My “foreign official” declaration (see here) notes as follows. “There is no express statement or information in the FCPA’s legislative history describing the ‘any department, agency, or instrumentality’ portion of the “foreign official” definition. Further, there is no express statement or information in the FCPA’s legislative history to support the DOJ’s expansive legal interpretation that alleged SOEs are ‘instrumentalities’ (or ‘departments’ or ‘agencies’) of a foreign government and that employees of SOEs are therefore ‘foreign officials’ under the FCPA’s anti-bribery provisions. However, there are several statements, events, and information in the FCPA’s legislative history that demonstrate that Congress did not intend the ‘foreign official’ definition to include employees of SOEs. [...] During its multi-year investigation of foreign corporate payments that preceded enactment of the FCPA, Congress was aware of the existence of SOEs and that some of the questionable payments uncovered or disclosed may have involved such entities. Indeed, in certain of the competing bills introduced in Congress to address foreign corporate payments, the definition of ‘foreign government”’ expressly included SOEs. These bills were introduced in both the Senate and the House during both the 94th (1975-76) and 95th (1977-78) Congresses. [...] However, despite being aware of SOEs, despite exhibiting a capability for drafting a definition that expressly included SOEs in other bills, and despite being provided a more precise way to describe SOEs, Congress chose not to include such definitions or concepts in S. 305, the bill that ultimately became the FCPA in December 1977.”

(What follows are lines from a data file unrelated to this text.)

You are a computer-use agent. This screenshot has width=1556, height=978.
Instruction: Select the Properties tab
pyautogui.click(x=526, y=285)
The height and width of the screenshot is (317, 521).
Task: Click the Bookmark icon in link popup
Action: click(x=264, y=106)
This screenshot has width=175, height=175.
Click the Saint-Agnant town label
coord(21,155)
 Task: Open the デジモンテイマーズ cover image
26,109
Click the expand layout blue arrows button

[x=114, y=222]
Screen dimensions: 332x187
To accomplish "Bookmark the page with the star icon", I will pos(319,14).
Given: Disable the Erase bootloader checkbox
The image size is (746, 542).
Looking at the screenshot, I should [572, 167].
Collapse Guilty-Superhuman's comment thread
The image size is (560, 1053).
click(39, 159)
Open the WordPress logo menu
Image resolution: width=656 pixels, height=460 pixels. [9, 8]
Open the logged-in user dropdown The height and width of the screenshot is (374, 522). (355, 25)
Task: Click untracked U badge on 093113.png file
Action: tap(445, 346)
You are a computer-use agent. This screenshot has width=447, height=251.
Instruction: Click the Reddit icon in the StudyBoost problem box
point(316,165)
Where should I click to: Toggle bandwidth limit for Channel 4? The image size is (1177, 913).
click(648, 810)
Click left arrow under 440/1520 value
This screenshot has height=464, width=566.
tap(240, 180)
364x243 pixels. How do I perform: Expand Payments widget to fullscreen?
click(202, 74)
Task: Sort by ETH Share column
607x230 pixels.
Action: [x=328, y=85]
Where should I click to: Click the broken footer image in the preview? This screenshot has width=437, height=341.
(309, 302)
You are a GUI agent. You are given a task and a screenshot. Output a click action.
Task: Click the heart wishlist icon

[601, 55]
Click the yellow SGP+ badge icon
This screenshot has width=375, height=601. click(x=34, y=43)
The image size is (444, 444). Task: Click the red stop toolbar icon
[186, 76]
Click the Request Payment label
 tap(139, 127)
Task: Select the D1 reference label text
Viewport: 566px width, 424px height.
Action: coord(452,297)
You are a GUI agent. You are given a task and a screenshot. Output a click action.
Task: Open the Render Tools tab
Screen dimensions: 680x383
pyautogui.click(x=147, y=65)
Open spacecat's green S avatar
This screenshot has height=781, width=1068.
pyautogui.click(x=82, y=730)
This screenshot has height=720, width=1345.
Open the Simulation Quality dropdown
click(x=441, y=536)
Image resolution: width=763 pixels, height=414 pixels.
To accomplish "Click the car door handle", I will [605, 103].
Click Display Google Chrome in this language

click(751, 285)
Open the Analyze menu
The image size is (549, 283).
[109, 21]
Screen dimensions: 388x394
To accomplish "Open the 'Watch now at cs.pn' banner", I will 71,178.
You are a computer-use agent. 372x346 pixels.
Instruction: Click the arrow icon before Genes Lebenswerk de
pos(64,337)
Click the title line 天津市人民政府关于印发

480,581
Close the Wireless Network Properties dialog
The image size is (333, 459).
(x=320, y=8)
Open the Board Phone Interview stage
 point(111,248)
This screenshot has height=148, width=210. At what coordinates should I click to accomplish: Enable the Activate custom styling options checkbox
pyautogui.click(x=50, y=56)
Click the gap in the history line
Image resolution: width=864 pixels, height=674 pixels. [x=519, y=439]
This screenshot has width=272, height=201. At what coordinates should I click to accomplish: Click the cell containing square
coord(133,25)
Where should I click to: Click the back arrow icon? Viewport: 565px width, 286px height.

As noted in the Carson brief, in the Foreign Sovereign Immunities Act (passed a year before the FCPA), the term “agency or instrumentality of a foreign state means any entity which is an organ of a foreign state or political subdivision thereof, or a majority of whose shares or other ownership interest is owned by a foreign state or political subdivision.” In short, Congress knew how to embed SOE concepts in the FSIA when it wanted to.
Similarly, as noted in the Carson brief, Section 1504 of the Dodd-Frank Wall Street Reform and Consumer Protection Act (which became law in 201o) and imposes requirements on certain resource extraction issues to, among other things, disclose information regarding payments made to “foreign governments” for the purpose of the commercial development of oil, natural gas or minerals, defines “foreign government” to “include  a department, agency, or instrumentality of a foreign government or a company owned by a foreign government.” In short, Congress knew how to embed SOE concepts in Dodd-Frank when it wanted to.
A bill introduced by Rep. Chris Smith last week further demonstrates that when Congress wants to, it knows how to embed SOE concepts into legislation. The bill, “The Global Online Freedom Act” seeks to “prevent U.S. businesses from cooperating with repressive governments in transforming the Internet into a tool of censorship and surveillance …”. The bill defines “foreign official” to mean (i) any officer or employee of a foreign government or of any department; and (ii) any person acting in an official capacity for or on behalf of, or acting under color of law with the knowledge of, any such government or such department, agency, state-owned enterprise, or instrumentality.” Further, the bill defines “state-owned enterprise” as follows – “a commercial entity in which a foreign government owns or controls, directly or indirectly, more than 50 percent of the outstanding capital stock or other beneficial interest in such commercial entity.”